Cuando el chef dio una palmada para anunciar la hora de la pausa, Camille levantó la cabeza haciendo una mueca. Le dolía la nuca, la espalda, las muñecas, las manos, las piernas, los pies, y más cosas, sólo que ya no recordaba cuáles.

– ¿Comes con nosotros? -le preguntó Franck.

– ¿Es obligatorio?

– No.

– Entonces prefiero salir y caminar un poco…

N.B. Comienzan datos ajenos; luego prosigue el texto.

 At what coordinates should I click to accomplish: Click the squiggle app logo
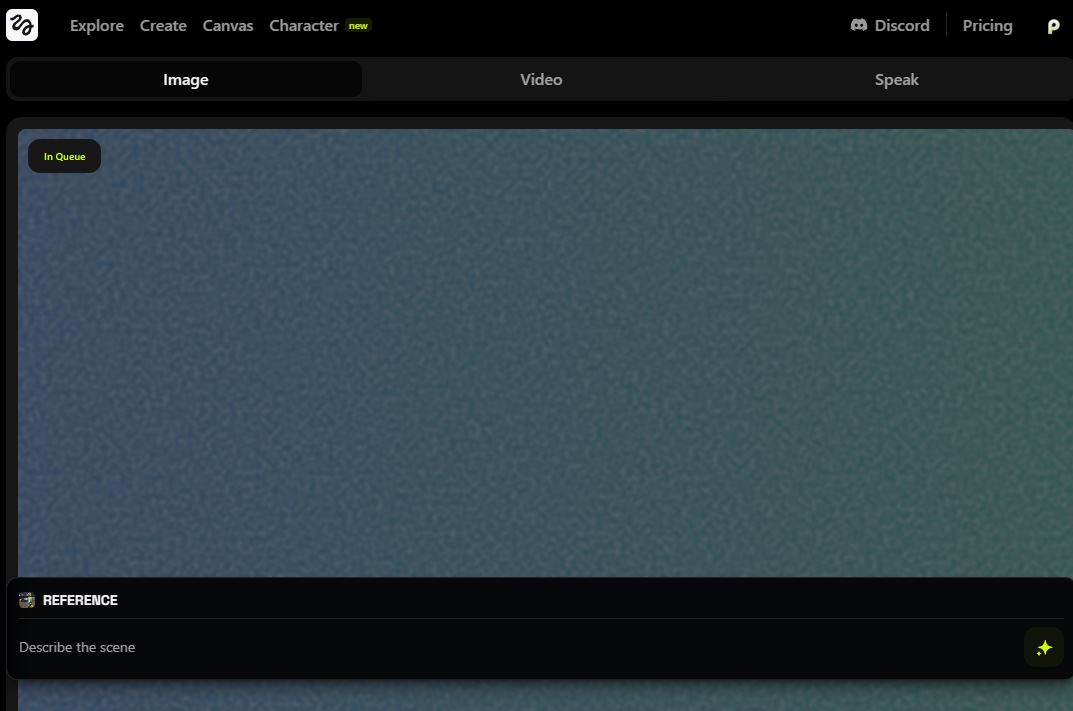(22, 25)
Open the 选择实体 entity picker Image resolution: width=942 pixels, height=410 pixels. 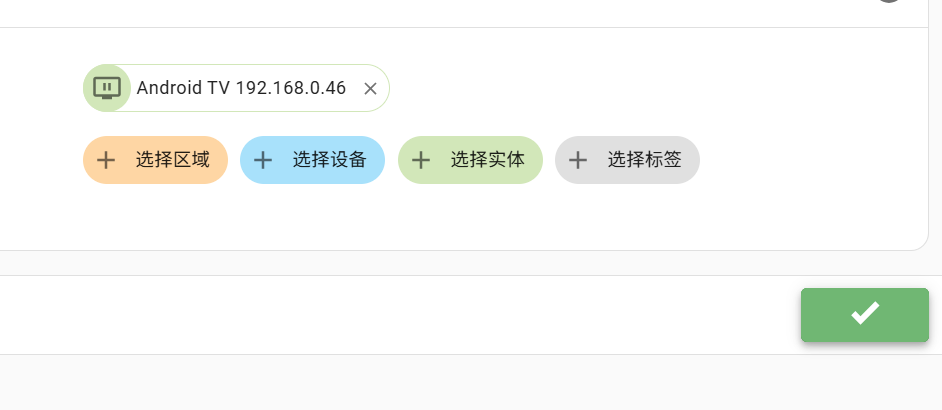click(x=470, y=160)
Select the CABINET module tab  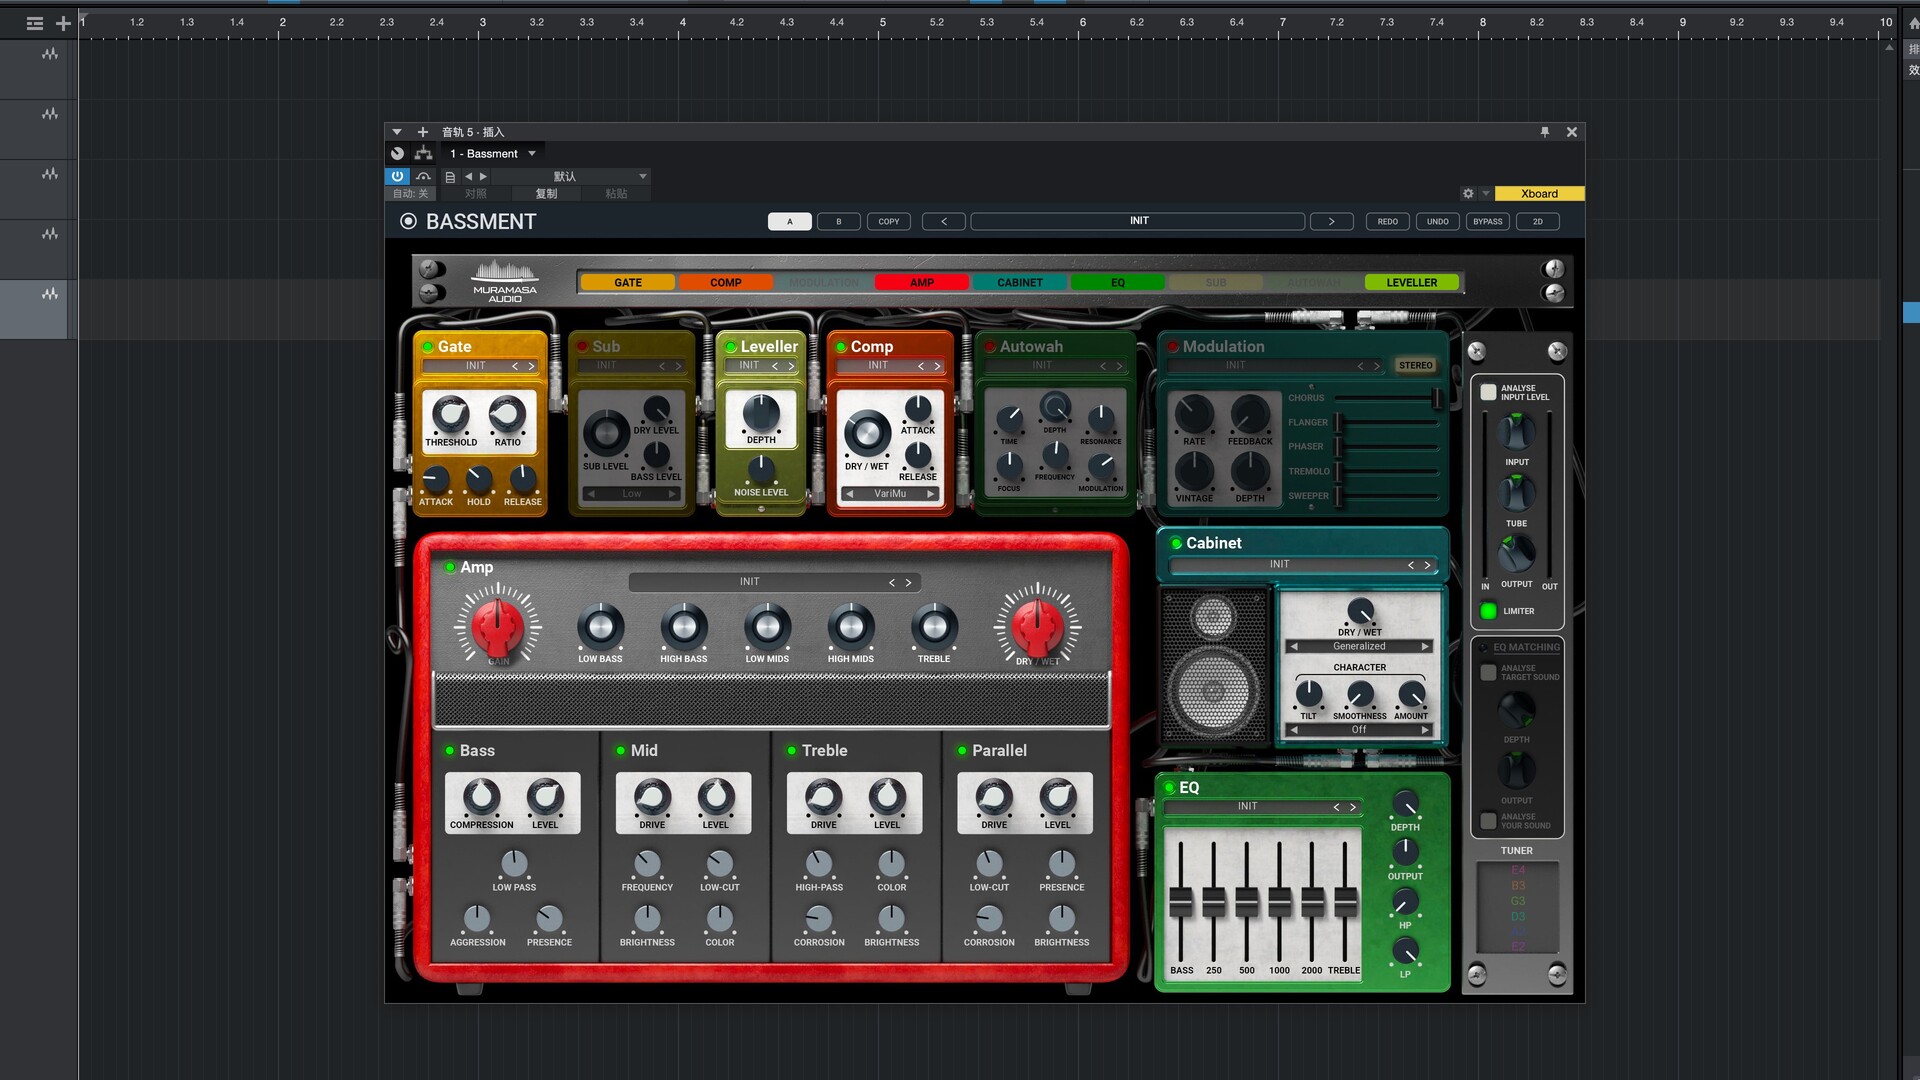1018,282
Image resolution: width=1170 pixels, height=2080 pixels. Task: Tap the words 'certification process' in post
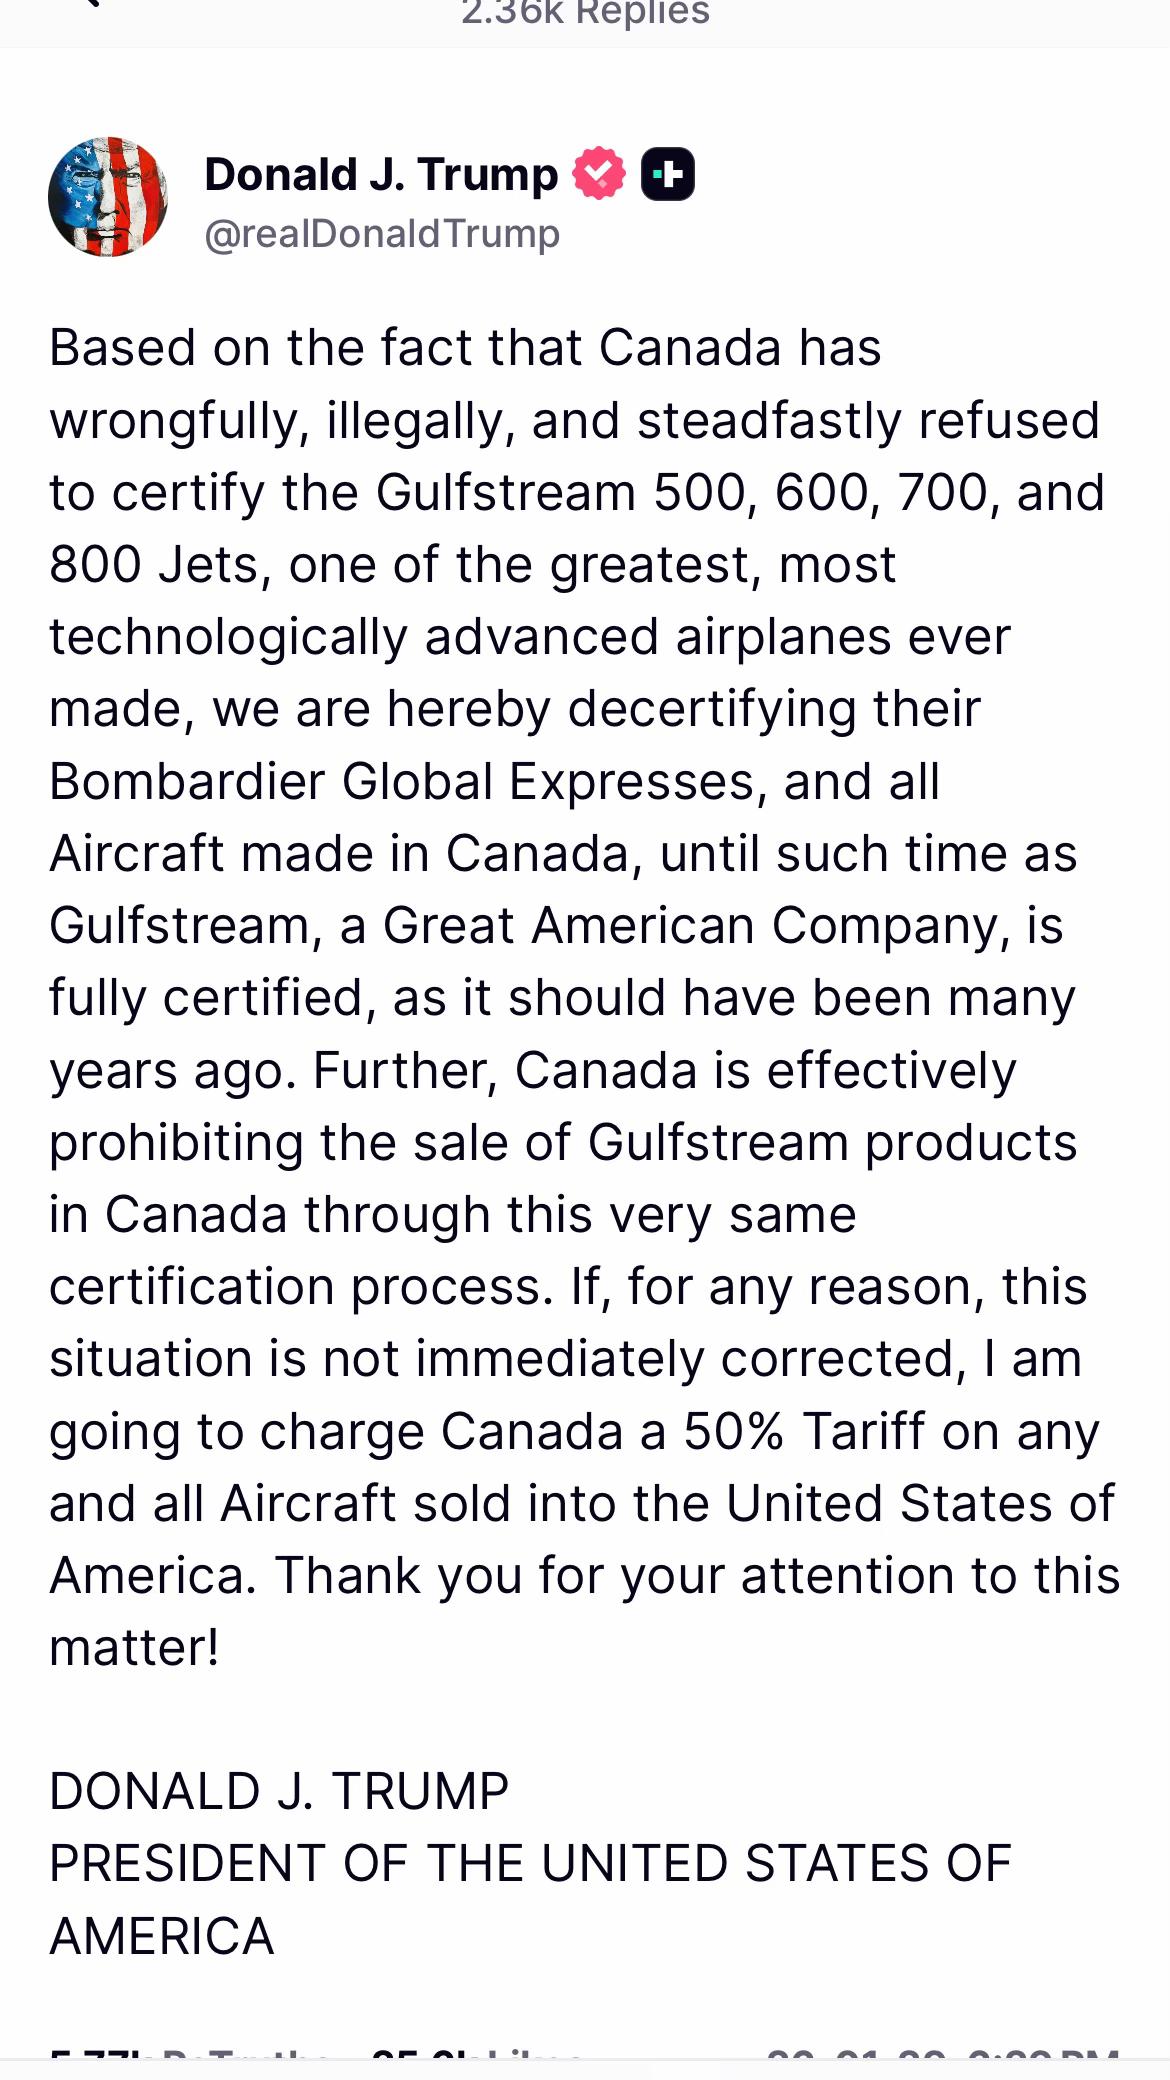[301, 1286]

– Como quieras… ¿Estás bien?

– Sí. Pero hace calor… Curráis mogollón…

– ¿Estás de coña? ¡Pero si no estamos haciendo nada! ¡Si ni siquiera hay clientes!

– Jopé…

– ¿Vuelves dentro de una hora?

– Vale.

– No salgas de golpe, ve acostumbrándote un poco al frío, que si no vas a pillar una pulmonía…

– Vale.

– ¿Quieres que vaya contigo?

– No, no. Tengo ganas de estar sola…

– Tienes que comer algo, ¿eh?

– Sí, papá.

Franck se encogió de hombros.

– Tú misma…

Camille se compró un bocadillo asqueroso en un puesto para turistas y se sentó en un banco al pie de la Torre Eiffel.

Echaba de menos a Philibert.

Llamó al castillo de su familia.

– Buenas tardes, Aliénor de la Durbellière al aparato -dijo una voz infantil-. ¿A quién debo el honor?

Camille se quedó desconcertada.

– A… A… ¿Puedo hablar con Philibert, por favor?

– Estamos comiendo. ¿Quiere dejar algún recado?

– ¿No está Philibert?

– Sí, pero estamos en la mesa. Se lo acabo de decir…

– Ah… Bueno, pues… No, nada, dígale sólo que un abrazo y que le deseo un feliz año…

– ¿Me podría recordar su nombre?

– Camille.

– ¿Camille a secas?

– Sí.

– Muy bien. Adiós, señora Asecas.

Adiós, mocosa pedorra.

¿Pero de qué iba eso? ¿De qué iba esa gente?

Pobre Philibert…

– ¿La tengo que lavar cinco veces?

– Sí.

– ¡Pues sí que va a estar limpia!

– Así es la cosa…

Camille se tiró la intemerata lavando la lechuga, y apartando las hojas más estropeadas. Había que mirar y remirar cada hoja, calibrarla e inspeccionarla con lupa. Nunca había visto unas hojas así, las había de todos los tamaños, formas y colores.